→ **Records for locating displayed items**
────────
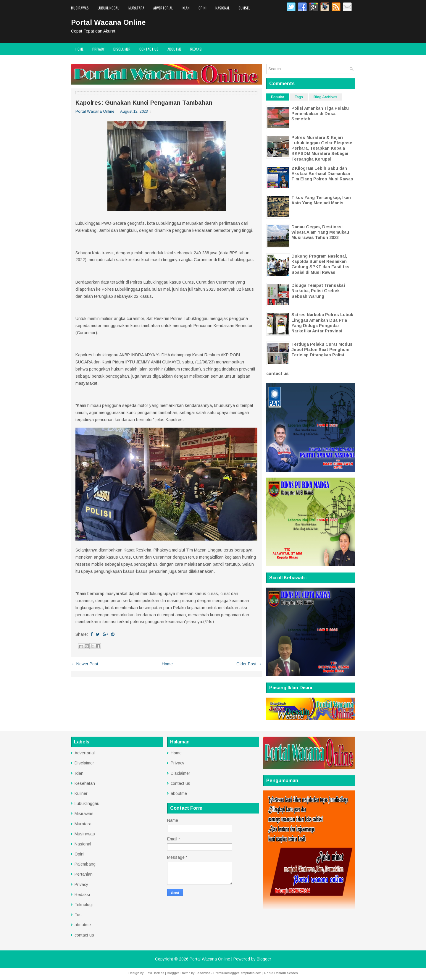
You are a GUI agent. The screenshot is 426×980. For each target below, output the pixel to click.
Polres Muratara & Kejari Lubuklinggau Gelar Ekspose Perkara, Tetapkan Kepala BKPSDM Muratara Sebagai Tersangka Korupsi (322, 148)
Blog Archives (325, 97)
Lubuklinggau (108, 8)
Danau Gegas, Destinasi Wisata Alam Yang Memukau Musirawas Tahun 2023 (320, 232)
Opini (202, 8)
────────
Swap "Opini" for "Opinion" in the records from the line with "Blog Archives (325, 97)" through the end of the records. Write those lines out again with nothing else altered.

Blog Archives (325, 97)
Lubuklinggau (108, 8)
Danau Gegas, Destinasi Wisata Alam Yang Memukau Musirawas Tahun 2023 (320, 232)
Opinion (202, 8)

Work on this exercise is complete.